Recently, a National Geographic Society survey showed that 36% of Americans (about 80 million people) believe that UFOs are real, another 10% feel they have witnessed these objects. 17% did not believe strongly, and the others were not sure or had no opinion on the matter.

If you ask me this question personally, then my answer is yes. Wait a second, before answering, let me clarify. For those who know the meaning of the acronym, they realize that it culminates in an unidentified flying object. Anything in the air that an observer cannot easily identify, such as an airplane, an airship, or anything that flies, is a UFO. That’s the part that intrigues me. During the eighties, I remember hearing about strange triangular objects seen flying over northern and southern California from time to time, one of these objects hitting a field of grass near Sacramento, I remember. These objects never appeared on civil and military aviation radars.

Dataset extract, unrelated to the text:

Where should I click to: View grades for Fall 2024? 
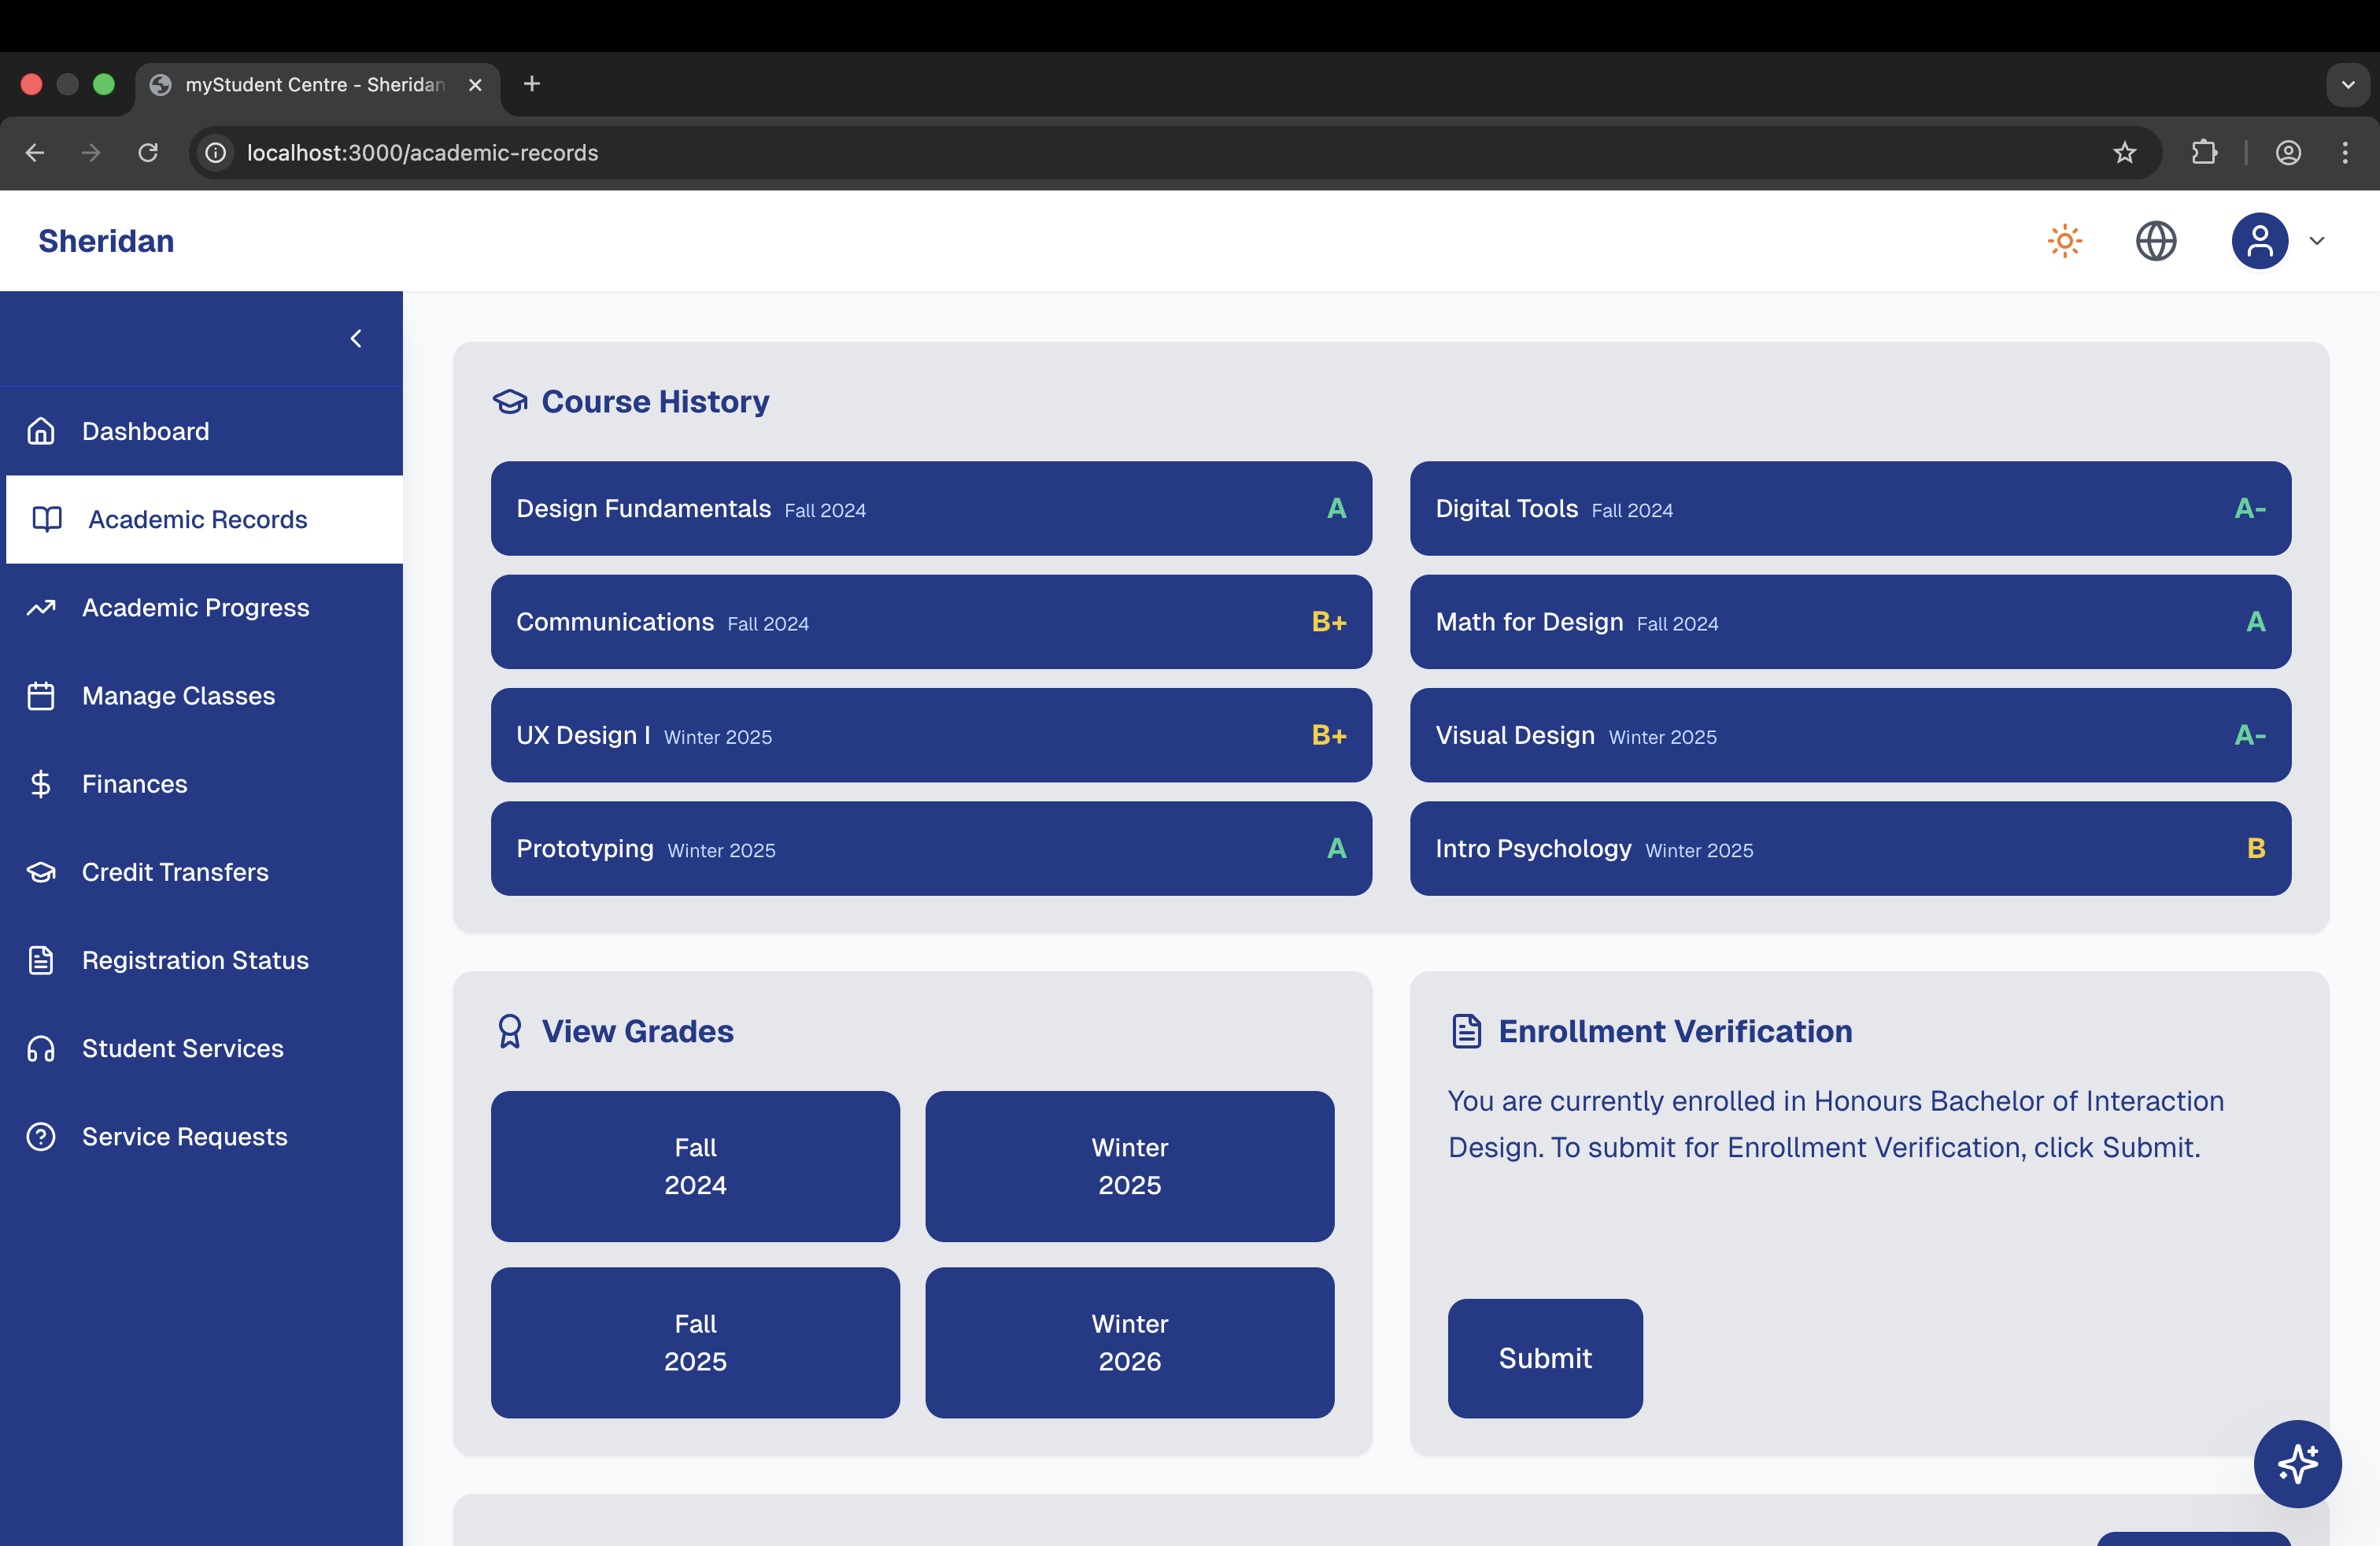pyautogui.click(x=695, y=1166)
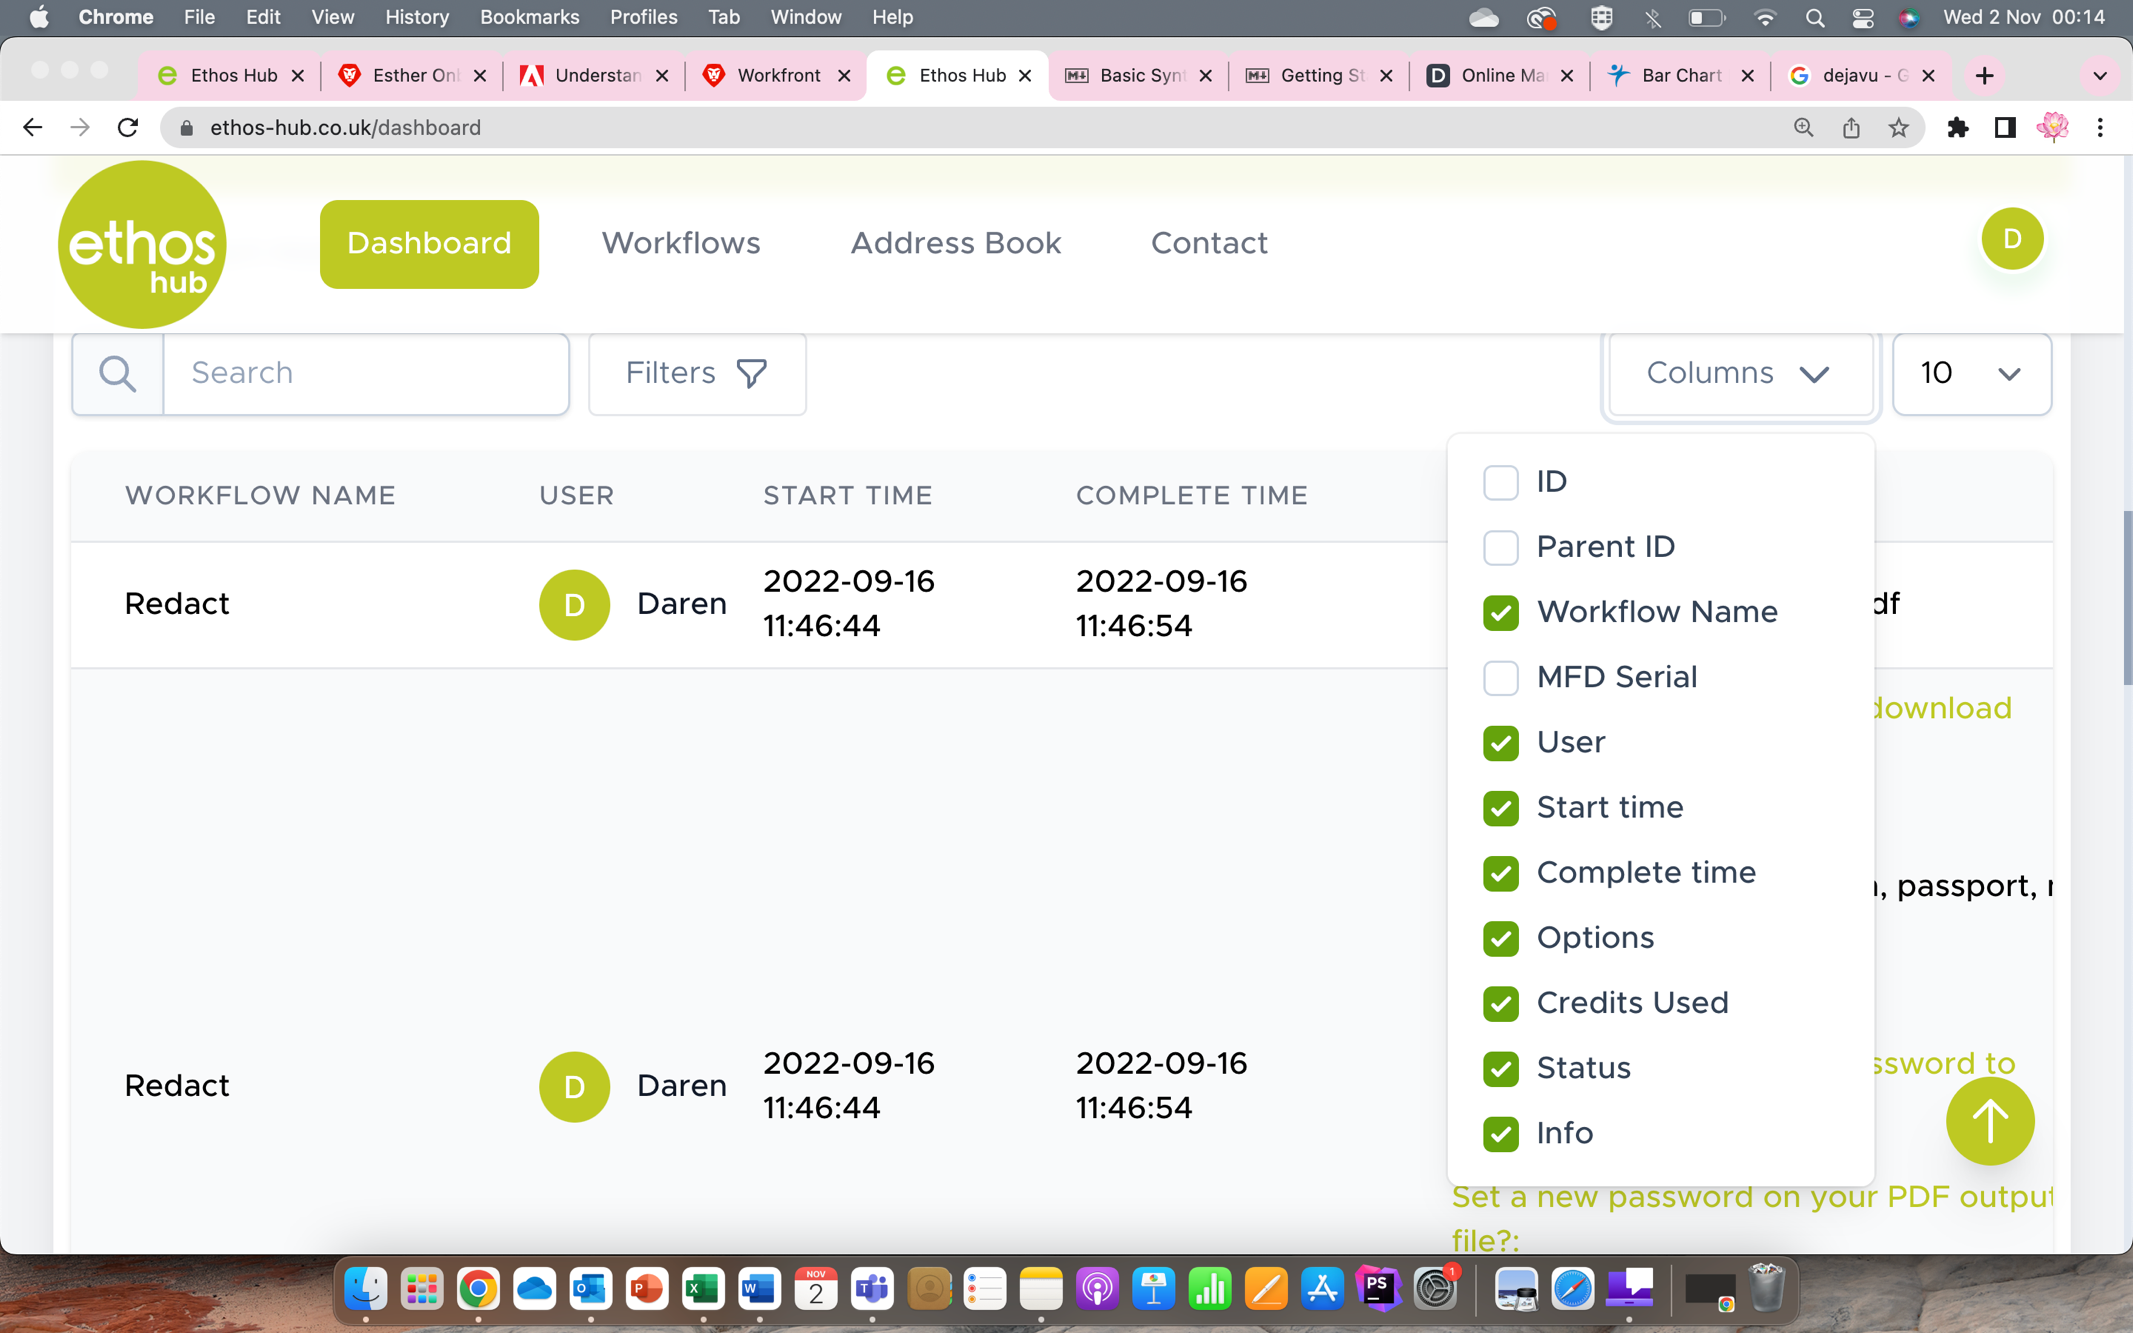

Around 1986, Testor Corporation released the rumor-based F19 scale model of a top-secret stealth aircraft. I remember the first time I saw this model was in one of the spring issues of Fine Scale Modeler. A few years later, the USAF released information about a new fighter / bomber that had been in operation for a while, flying from an Air Force base in Nevada since 1983. The F117 was actually used in Panama and later in the first Gulf War.

There were other reports of a batwing ship, which turned out to be the super-secret B-2 Stealth Bomber before it was unveiled publicly in 1988. In both cases that I just exemplified, they were legitimate UFOs. Before the actual origins and designations were revealed to the public, outside of the top secret circle we could not identify them.

The experiments and top secret would be unknown to a civilian terrestrial observer, especially if such ships were of radical design like these two examples, and would seem understandably strange.

The unknown object in the sky does not have to be military to be misidentified. In mid-March 2012, I was in the backyard, staring at the stars and waiting for the International Space Station flyover, when I saw two luminous orange balloons floating in the sky moving north. I had my video camera with me and captured the objects as they floated over the neighborhood. Later, I found out that the realistic explanation for these glowing orbs was Chinese lanterns.

UFOs remain unknown until a rational explanation can be found to identify them. Going from seeing a UFO to the next conclusion that it is an alien spaceship is another matter, and that is what the proof needs.